Saryu Nayyar, CEO and founder of Gurucul,
told Threatpost that in order to fight the legitimate assessment tools
being used to breach organizations, it’s also “critical” to employ
sophisticated technologies – namely, self-training machine learning and
behavioral models – to sniff out exploitation of exposed vulnerabilities
as well as to detect the remote surveillance done by attackers with
tools such as Cobalt Strike, et al.
“Current [extended detection and response, or XDR] and traditional
[security information and event management, or SIEM] solutions, even
with claims of User Entity Behavior Analytics rooted in known patterns
and rule-based artificial intelligence, are unable to adapt to these
methods,” she told Threatpost via email. “Organizations need to invest
in solutions that employ transparent non rule-based machine learning
models to more rapidly identify new attacks.”

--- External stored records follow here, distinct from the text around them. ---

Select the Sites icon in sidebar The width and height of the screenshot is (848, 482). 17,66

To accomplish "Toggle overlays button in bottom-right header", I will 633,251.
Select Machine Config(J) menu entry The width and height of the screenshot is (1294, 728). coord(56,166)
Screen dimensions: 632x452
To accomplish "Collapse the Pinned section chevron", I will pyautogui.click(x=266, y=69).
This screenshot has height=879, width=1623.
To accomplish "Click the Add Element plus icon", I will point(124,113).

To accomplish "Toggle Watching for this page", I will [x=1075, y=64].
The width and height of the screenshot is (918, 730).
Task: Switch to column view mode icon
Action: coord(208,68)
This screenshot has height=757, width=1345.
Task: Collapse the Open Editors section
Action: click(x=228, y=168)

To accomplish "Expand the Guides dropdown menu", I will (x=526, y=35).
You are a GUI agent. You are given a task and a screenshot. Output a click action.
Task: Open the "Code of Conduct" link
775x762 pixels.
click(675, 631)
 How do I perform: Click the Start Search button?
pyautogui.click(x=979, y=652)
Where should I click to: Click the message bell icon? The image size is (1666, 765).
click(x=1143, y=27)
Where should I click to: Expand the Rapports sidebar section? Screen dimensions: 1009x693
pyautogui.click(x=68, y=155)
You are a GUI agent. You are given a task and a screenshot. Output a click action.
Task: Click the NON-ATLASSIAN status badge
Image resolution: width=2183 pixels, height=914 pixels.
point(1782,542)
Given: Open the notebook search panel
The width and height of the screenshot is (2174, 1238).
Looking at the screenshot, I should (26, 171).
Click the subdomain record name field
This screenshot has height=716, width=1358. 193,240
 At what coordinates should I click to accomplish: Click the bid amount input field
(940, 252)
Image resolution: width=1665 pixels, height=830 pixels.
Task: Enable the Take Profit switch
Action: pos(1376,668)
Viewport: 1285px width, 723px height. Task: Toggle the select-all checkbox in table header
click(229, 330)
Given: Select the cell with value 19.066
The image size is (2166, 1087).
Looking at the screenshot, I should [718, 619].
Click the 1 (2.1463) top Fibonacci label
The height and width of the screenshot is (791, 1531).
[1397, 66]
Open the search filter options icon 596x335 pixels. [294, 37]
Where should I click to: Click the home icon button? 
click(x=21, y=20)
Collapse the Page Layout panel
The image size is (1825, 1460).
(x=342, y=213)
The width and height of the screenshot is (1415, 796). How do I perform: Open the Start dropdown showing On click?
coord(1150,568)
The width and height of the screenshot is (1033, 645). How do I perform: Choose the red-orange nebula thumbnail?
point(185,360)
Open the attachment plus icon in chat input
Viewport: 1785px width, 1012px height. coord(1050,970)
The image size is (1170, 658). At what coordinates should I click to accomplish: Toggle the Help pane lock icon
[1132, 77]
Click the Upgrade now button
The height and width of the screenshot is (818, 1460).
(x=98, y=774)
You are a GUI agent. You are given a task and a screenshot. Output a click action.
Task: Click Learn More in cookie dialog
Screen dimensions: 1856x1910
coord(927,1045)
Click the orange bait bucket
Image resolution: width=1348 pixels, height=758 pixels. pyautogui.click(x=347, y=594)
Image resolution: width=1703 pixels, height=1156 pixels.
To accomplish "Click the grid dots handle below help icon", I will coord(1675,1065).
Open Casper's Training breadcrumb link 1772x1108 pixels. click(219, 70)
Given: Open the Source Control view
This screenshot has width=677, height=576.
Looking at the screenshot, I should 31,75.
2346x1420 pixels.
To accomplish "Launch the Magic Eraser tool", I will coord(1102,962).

Chris Olson, CEO of digital safety platform The Media Trust, told
Threatpost on Tuesday that polymorphic techniques “are just another way
to hide malicious intentions, along with checks for security tools and
live environments.”
This attack provides another example of how the risks of Web 2.0 are being replicated in Web 3.0, he said via email.
“Today’s embryonic beginnings of Web 3.0 are eerily reminiscent of
the Web as it existed in the 1990s, showing sporadic signs of
vulnerability that may well foreshadow a future era of cyber chaos,”
Olson said.
To prevent that from happening, we must learn from our past mistakes,
he warned. “Today’s digital ecosystem is riddled with threats because
Web 2.0 was not designed for cybersecurity from the outset. Untrusted
third parties were allowed to proliferate, leading to phishing attacks,
malicious advertising, rampant data privacy abuse and other threats that
are hard to fix in the present. With Web 3.0, we have a chance to
account for potential attack vectors by design – otherwise, the same
issues will replicate themselves with greater potency than ever.”